Current WMF builds are produced by jenkins; check the copy at first, and for the absolute latest version check the jenkins build.

You can find a mostly up-to-date build at

Third-party builds (that start in GUI mode by default so you won't need most of the parameters below, but they may not contain the latest bug fixes) – just run it with java -jar mwdumper.jar)

There are also third party builds without the gui default.

You could build MWDumper from source. (See #How to build MWDumper from source, below).

Usage[edit | edit source]

Prerequisites for imports via MWDumper[edit | edit source]
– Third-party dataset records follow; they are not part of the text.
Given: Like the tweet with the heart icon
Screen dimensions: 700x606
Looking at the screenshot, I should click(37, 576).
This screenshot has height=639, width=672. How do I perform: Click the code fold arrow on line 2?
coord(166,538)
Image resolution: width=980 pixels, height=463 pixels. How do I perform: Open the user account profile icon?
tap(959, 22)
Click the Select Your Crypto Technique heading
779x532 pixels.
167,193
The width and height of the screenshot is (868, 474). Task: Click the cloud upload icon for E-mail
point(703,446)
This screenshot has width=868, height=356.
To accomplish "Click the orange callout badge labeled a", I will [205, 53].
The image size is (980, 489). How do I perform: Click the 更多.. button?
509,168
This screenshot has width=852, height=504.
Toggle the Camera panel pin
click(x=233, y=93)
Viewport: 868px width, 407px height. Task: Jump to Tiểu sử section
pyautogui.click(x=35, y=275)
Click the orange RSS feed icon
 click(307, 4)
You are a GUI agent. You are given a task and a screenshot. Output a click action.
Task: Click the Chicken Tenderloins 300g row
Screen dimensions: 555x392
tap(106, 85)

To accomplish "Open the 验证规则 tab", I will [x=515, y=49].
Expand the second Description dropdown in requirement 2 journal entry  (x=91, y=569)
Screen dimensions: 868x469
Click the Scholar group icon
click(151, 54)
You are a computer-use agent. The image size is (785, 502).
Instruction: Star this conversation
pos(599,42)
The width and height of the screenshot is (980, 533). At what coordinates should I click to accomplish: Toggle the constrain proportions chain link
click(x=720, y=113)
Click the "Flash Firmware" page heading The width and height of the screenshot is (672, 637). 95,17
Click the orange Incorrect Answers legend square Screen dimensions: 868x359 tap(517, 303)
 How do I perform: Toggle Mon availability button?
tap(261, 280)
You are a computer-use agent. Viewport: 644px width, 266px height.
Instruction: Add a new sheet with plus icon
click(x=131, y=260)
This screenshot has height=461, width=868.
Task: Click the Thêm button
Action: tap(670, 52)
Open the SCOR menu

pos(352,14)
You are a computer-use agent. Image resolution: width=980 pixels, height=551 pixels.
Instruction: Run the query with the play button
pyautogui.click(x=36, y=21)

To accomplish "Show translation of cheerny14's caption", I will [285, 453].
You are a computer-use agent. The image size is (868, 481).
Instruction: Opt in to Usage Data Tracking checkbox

Before using mwdumper, your page, text, and revision tables must be empty. To empty them, do this (note that this will wipe out an existing wiki):

In maintenance directory: php rebuildall.php

Import dump files with MWDumper[edit | edit source]

Sample command line for a direct database import:

  java -jar mwdumper.jar --format=sql:1.5 pages_full.xml.bz2 |
    mysql -u <username> -p <databasename>


  cd mwdumper/src
  javac org/mediawiki/dumper/
  cd ..
  java -classpath ./src org.mediawiki.dumper.Dumper --format=sql:1.5 pages_full.xml.bz2 |
    mysql -u <username> -p <databasename>

Note Note: A third party developer has added features to output in a tab delimited format for processing large dumps. The compiled version is here and the code for the project is here. To use the update you have to specify a seperate output file for pages since you don't want to have the two tab delimited output files dumped together. This was done specifically for processing the large Wikipedia Dumps using Hadoop. Usage is shown below:

cat train.xml | java -jar mwdumper.jar --format=flatfile:pages_output_file.txt - --quiet > train.txt

Hint: The tables 'page', 'revision' and 'text' must be empty for a successful import.

Note: this command will keep going even if MySQL reports an error. This is probably not what you want - if you use the direct connection to MySQL, the import will stop when errors occur.

Note: If you nohup a mwdumper command, be sure to use the --quiet option.

A note on character encoding[edit | edit source]

Make sure the database is expecting utf8-encoded text. If the database is expecting latin1 encoded text (which MySQL does by default), you'll get invalid characters in your tables if you use the output of mwdumper directly. One way to do this is to pass --default-character-set=utf8 to MySQL in the above sample command.

If you want to use the output of mwdumper in a JDBC URL, you should use set characterEncoding=utf8 in the query string.

Also make sure that your MediaWiki tables use CHARACTER SET=binary. Otherwise, you may get error messages like Duplicate entry in UNIQUE Key 'name_title' because MySQL fails to distinguish certain characters.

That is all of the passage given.